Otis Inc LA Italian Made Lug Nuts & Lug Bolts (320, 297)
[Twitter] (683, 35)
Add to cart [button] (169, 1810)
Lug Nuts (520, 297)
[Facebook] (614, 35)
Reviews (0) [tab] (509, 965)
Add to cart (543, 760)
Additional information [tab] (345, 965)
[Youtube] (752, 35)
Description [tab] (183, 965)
━━━━
▸ Problem
Reproduce, with no other lines, the one containing "Lug Nuts (520, 297)" and all lines after it through the end of the data above.

▸ Worked solution
Lug Nuts (520, 297)
[Facebook] (614, 35)
Reviews (0) [tab] (509, 965)
Add to cart (543, 760)
Additional information [tab] (345, 965)
[Youtube] (752, 35)
Description [tab] (183, 965)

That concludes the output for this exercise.